Element and text position data:
Begin
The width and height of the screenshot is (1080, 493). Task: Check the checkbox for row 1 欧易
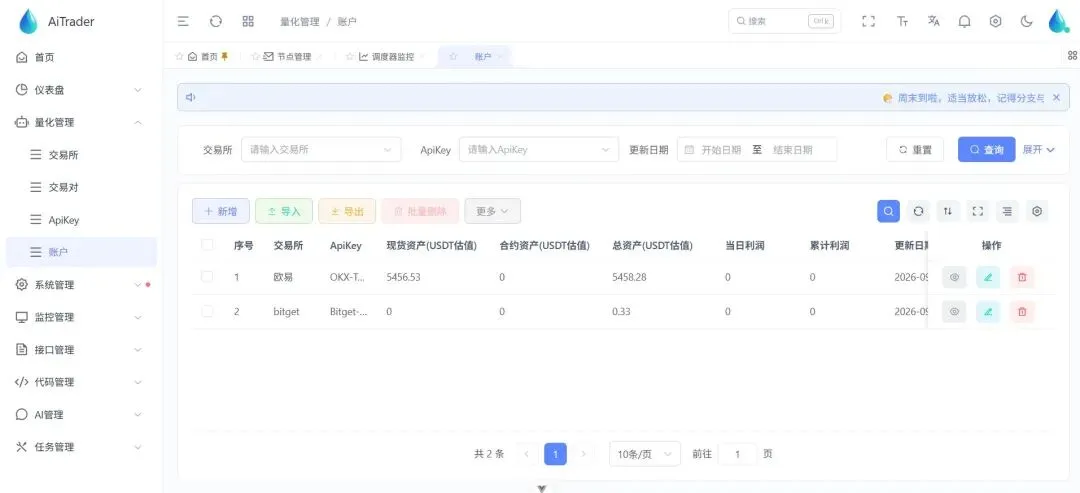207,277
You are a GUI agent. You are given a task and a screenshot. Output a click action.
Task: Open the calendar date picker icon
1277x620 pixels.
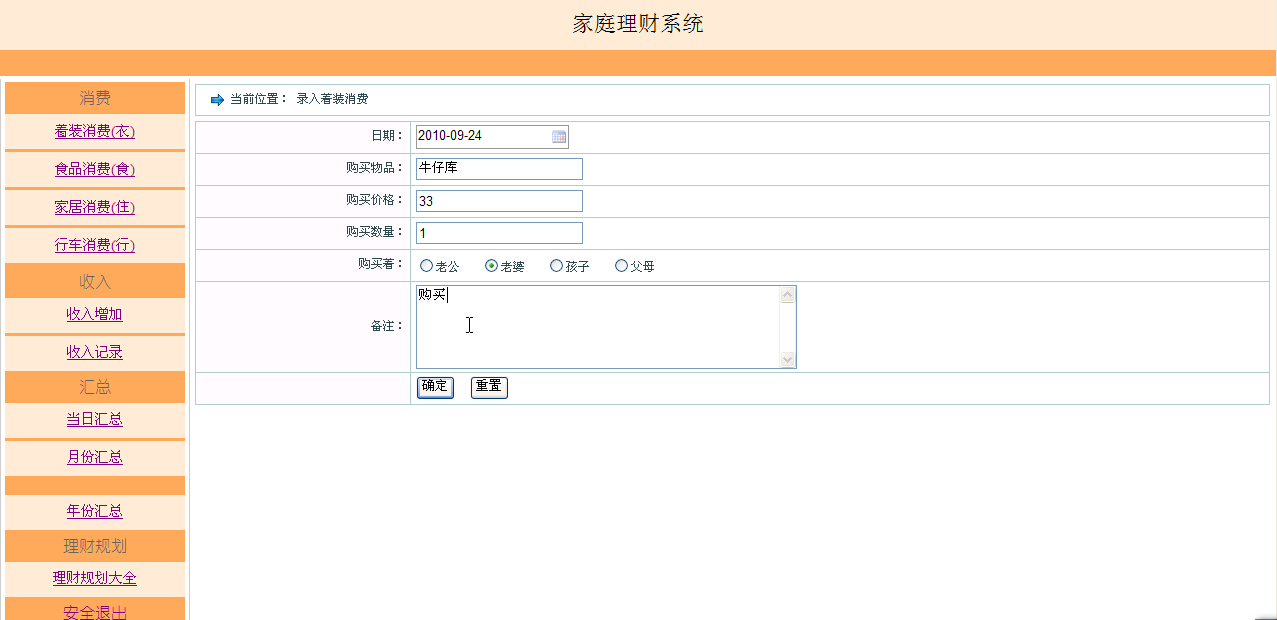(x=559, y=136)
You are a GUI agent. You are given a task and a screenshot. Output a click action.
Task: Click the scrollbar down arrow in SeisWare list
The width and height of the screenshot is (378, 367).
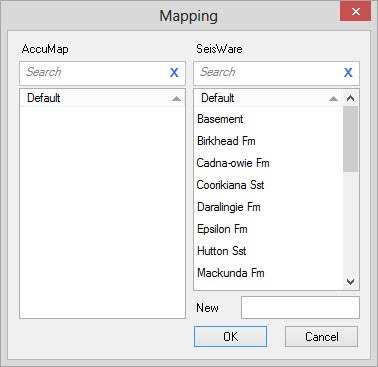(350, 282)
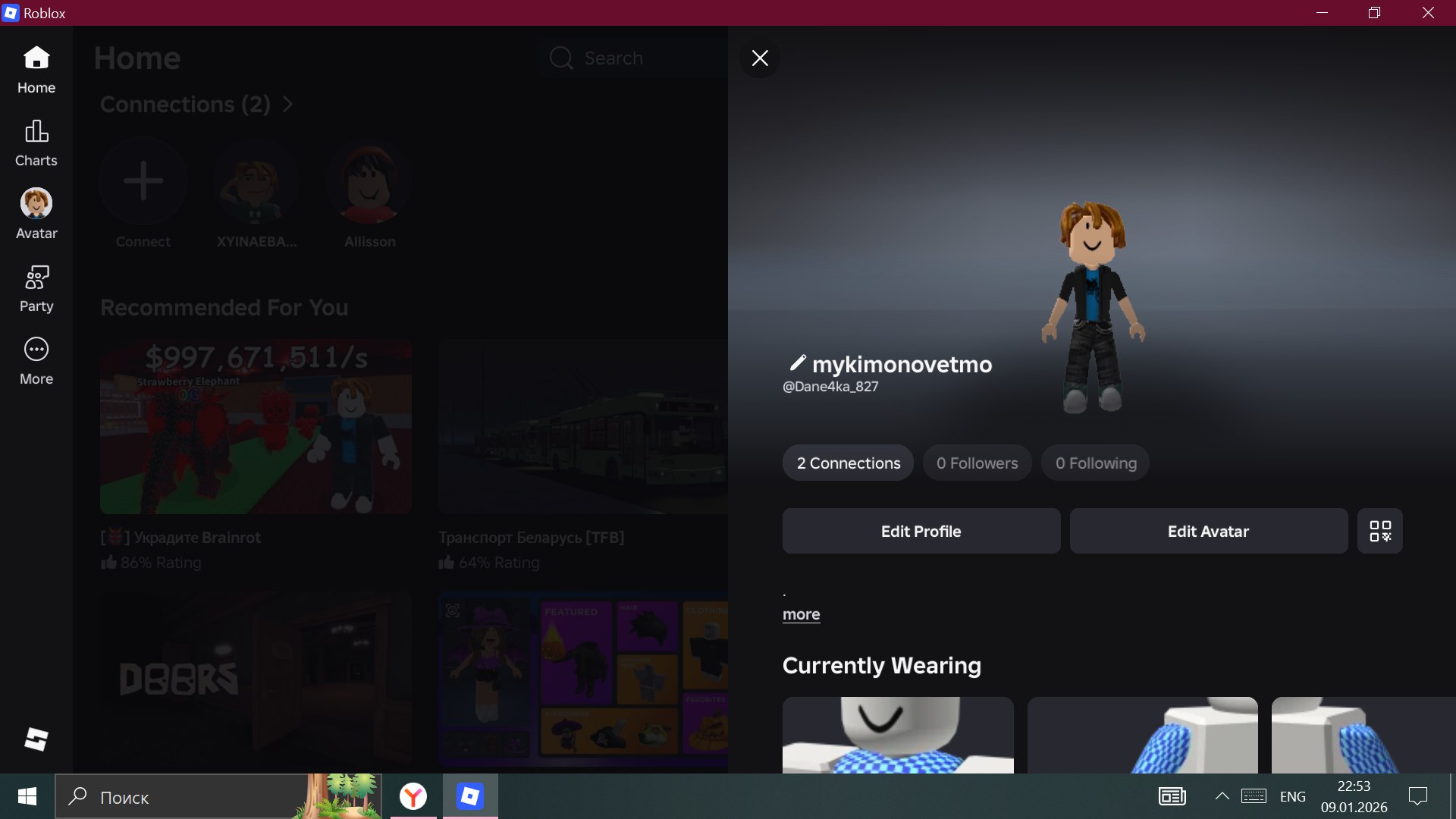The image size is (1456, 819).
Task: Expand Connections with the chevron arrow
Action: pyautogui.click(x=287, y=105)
End
Begin
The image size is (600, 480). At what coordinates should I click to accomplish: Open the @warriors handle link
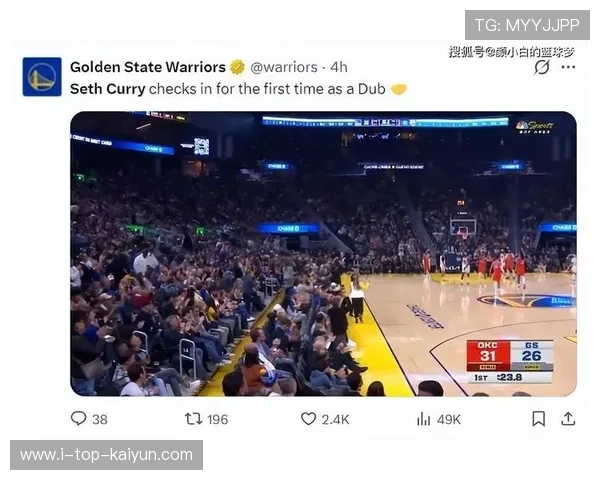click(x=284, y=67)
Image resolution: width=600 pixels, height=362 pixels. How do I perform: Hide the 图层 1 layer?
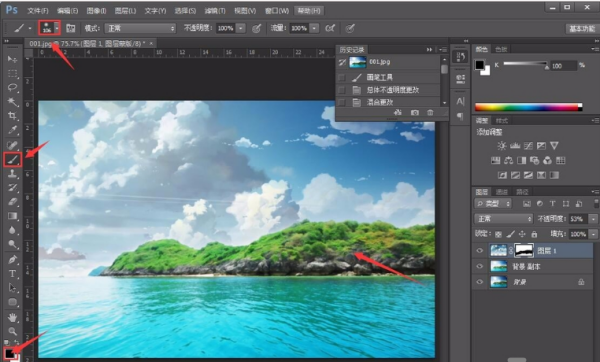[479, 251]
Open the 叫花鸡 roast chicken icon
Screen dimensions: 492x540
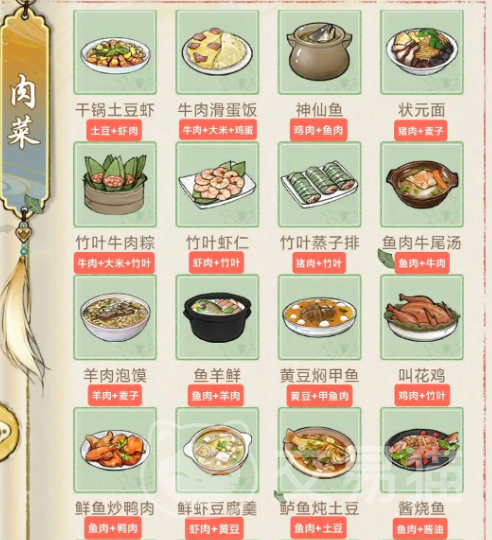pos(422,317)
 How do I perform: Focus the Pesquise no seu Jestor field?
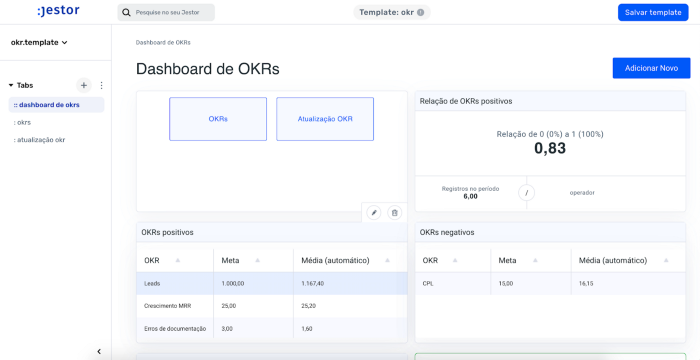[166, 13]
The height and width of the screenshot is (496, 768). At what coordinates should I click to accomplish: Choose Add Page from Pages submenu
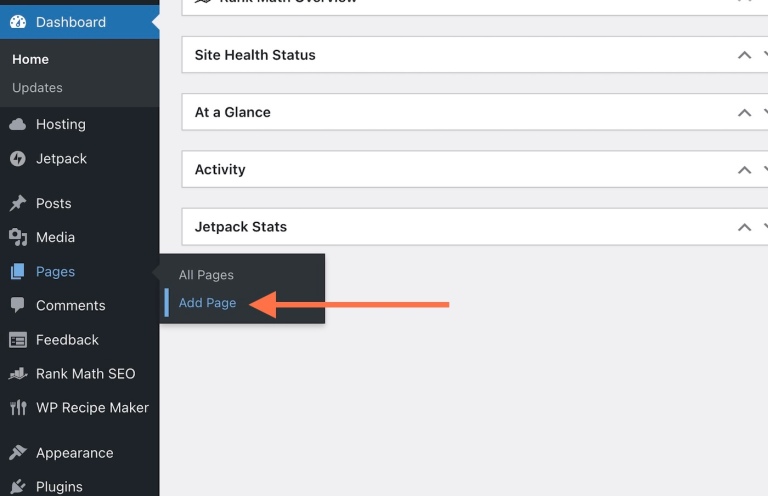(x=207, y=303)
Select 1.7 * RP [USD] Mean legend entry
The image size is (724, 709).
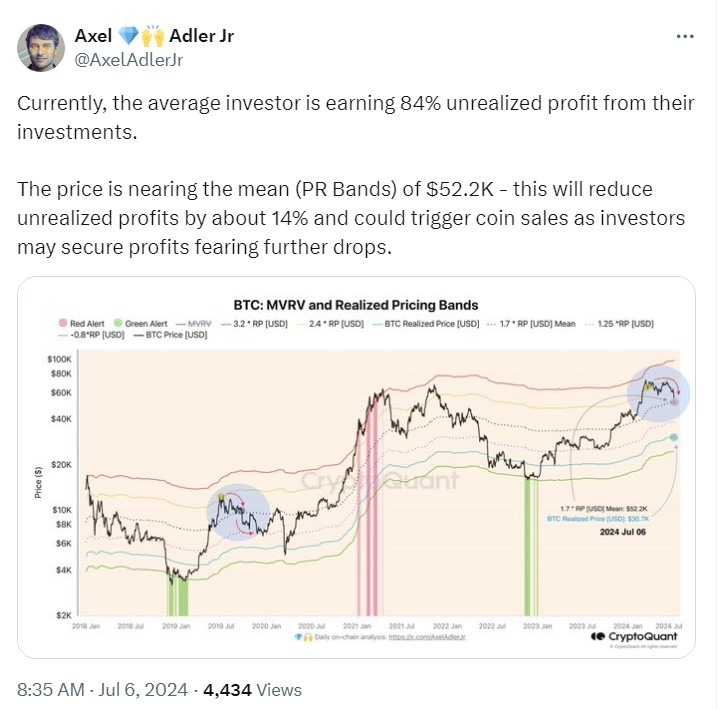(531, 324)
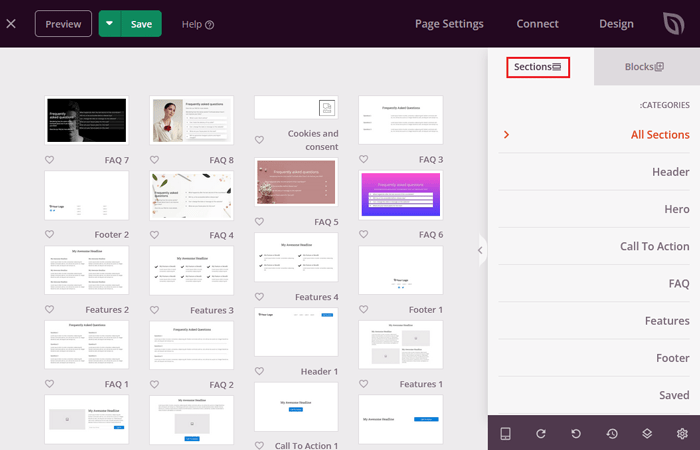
End
**WHAT TO DO**
Reproduce word for word the lines of the data above, starting with the line containing "The width and height of the screenshot is (1080, 493)." and continuing through the line containing "Action: pyautogui.click(x=287, y=105)". Leave the pictures out of your answer.

**EXPECTED ANSWER**
The width and height of the screenshot is (1080, 493). Task: Check the checkbox for row 1 欧易
207,277
You are a GUI agent. You are given a task and a screenshot. Output a click action.
Task: Open the calendar date picker icon
1277x620 pixels.
(x=559, y=136)
You are a GUI agent. You are given a task and a screenshot. Output a click action.
Task: Click the scrollbar down arrow in SeisWare list
The width and height of the screenshot is (378, 367).
(350, 282)
The image size is (1456, 819).
Task: Expand Connections with the chevron arrow
Action: pyautogui.click(x=287, y=105)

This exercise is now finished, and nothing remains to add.